# [Information shown]
== Segment start ==

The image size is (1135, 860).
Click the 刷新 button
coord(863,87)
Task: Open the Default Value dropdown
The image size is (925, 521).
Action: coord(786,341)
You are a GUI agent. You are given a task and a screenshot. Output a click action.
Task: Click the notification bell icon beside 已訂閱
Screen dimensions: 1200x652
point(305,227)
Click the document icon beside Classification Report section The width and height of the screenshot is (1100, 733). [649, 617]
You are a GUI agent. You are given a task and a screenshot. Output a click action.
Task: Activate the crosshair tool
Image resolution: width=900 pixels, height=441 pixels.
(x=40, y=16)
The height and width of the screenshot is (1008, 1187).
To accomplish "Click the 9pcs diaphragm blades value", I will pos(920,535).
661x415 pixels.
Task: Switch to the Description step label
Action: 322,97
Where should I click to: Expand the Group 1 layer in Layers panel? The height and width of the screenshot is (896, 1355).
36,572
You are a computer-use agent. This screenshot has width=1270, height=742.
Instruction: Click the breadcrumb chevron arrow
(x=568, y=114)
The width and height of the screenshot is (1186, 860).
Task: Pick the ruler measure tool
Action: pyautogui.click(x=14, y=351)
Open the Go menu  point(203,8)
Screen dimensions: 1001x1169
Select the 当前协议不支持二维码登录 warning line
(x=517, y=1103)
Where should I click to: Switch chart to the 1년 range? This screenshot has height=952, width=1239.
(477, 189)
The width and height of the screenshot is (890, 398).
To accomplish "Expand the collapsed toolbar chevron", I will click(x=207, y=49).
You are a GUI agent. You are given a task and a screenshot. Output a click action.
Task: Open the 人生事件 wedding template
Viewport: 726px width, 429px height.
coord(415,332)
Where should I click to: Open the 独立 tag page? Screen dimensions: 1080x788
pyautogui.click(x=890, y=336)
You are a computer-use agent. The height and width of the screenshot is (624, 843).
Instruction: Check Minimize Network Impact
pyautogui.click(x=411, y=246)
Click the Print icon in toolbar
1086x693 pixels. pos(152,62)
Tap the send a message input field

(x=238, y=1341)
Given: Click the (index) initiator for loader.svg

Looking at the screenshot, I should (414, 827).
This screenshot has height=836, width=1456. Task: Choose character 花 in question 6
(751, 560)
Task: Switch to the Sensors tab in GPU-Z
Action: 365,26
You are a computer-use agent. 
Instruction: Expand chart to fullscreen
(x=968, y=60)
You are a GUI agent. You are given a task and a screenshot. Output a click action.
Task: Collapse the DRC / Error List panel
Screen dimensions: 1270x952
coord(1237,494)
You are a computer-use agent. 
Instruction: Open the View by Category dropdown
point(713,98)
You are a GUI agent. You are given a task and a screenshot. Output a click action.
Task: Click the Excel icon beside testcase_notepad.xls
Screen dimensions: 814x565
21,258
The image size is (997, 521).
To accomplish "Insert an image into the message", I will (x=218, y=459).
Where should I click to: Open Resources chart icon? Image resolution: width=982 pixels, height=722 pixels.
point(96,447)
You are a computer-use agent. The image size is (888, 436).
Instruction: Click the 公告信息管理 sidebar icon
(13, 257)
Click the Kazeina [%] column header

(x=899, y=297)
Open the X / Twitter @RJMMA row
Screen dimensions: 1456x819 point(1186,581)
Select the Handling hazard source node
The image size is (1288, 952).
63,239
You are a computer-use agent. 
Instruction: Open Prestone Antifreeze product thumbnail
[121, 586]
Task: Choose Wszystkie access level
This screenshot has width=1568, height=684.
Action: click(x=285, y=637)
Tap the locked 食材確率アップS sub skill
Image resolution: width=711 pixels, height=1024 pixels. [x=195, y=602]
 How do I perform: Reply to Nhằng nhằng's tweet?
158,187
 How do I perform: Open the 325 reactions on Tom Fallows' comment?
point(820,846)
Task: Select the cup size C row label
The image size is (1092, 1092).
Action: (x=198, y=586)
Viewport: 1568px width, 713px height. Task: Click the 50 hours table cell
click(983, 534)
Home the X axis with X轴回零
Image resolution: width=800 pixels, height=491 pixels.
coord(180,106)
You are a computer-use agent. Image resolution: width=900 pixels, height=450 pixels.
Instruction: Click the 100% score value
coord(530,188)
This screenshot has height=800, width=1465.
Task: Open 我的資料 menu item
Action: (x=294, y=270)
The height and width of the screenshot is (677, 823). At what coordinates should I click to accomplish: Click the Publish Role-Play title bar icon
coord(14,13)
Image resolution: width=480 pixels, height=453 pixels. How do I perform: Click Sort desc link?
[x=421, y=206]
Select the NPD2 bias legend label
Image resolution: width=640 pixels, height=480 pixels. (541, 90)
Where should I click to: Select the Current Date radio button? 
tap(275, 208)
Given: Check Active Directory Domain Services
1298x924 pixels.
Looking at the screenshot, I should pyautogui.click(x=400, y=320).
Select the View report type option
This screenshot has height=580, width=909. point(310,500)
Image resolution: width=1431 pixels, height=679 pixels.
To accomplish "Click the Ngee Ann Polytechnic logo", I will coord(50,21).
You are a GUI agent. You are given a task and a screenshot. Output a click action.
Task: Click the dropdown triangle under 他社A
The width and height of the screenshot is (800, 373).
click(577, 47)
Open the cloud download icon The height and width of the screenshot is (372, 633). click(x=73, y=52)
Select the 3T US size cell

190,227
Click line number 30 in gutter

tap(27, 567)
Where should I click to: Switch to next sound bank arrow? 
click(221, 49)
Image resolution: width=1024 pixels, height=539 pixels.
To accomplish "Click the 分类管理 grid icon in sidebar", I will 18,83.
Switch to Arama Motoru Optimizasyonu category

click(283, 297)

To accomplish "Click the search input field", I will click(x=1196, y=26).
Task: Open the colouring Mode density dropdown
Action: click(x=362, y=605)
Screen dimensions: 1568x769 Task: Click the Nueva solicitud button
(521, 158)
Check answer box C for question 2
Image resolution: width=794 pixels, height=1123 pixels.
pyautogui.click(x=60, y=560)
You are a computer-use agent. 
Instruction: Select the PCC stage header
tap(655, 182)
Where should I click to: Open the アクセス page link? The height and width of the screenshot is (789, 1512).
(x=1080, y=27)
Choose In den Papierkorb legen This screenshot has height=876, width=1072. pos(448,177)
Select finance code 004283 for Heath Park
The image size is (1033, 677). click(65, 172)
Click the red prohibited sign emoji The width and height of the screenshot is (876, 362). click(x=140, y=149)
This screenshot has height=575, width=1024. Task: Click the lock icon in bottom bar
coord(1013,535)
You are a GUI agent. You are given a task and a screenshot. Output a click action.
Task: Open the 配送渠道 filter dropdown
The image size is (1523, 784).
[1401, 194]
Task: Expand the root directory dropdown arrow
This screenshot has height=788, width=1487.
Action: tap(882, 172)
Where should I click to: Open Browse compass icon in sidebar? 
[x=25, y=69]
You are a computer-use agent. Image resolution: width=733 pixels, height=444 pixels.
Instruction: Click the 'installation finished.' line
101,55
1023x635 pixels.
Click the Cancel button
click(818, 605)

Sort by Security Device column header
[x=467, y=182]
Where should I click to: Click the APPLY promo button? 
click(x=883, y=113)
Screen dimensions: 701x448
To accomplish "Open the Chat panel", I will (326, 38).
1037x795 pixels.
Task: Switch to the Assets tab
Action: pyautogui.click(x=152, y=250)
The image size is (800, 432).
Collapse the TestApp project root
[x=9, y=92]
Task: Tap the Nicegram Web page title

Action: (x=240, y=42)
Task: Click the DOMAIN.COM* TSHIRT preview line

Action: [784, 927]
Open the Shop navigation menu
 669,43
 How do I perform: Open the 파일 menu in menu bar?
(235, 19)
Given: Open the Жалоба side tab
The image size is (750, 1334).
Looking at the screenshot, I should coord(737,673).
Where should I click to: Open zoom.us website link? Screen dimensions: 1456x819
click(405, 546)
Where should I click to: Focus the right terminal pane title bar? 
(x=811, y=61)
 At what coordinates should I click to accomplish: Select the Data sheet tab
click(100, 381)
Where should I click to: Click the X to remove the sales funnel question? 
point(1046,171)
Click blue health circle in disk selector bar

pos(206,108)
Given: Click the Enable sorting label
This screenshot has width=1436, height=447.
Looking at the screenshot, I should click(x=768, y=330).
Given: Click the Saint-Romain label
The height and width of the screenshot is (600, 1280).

== Segment end ==

# [What is expected]
Above are some records; copy exactly the lines from the one with "The image size is (997, 521)." through the one with "You are a computer-use agent. Image resolution: width=900", both included, and no others.

# [Reply]
The image size is (997, 521).
To accomplish "Insert an image into the message", I will (x=218, y=459).
Where should I click to: Open Resources chart icon? Image resolution: width=982 pixels, height=722 pixels.
point(96,447)
You are a computer-use agent. The image size is (888, 436).
Instruction: Click the 公告信息管理 sidebar icon
(13, 257)
Click the Kazeina [%] column header

(x=899, y=297)
Open the X / Twitter @RJMMA row
Screen dimensions: 1456x819 point(1186,581)
Select the Handling hazard source node
The image size is (1288, 952).
63,239
You are a computer-use agent. 
Instruction: Open Prestone Antifreeze product thumbnail
[121, 586]
Task: Choose Wszystkie access level
This screenshot has width=1568, height=684.
Action: click(x=285, y=637)
Tap the locked 食材確率アップS sub skill
Image resolution: width=711 pixels, height=1024 pixels. [x=195, y=602]
 How do I perform: Reply to Nhằng nhằng's tweet?
158,187
 How do I perform: Open the 325 reactions on Tom Fallows' comment?
point(820,846)
Task: Select the cup size C row label
The image size is (1092, 1092).
Action: (x=198, y=586)
Viewport: 1568px width, 713px height. Task: Click the 50 hours table cell
click(983, 534)
Home the X axis with X轴回零
Image resolution: width=800 pixels, height=491 pixels.
coord(180,106)
You are a computer-use agent. Image resolution: width=900 pixels, height=450 pixels.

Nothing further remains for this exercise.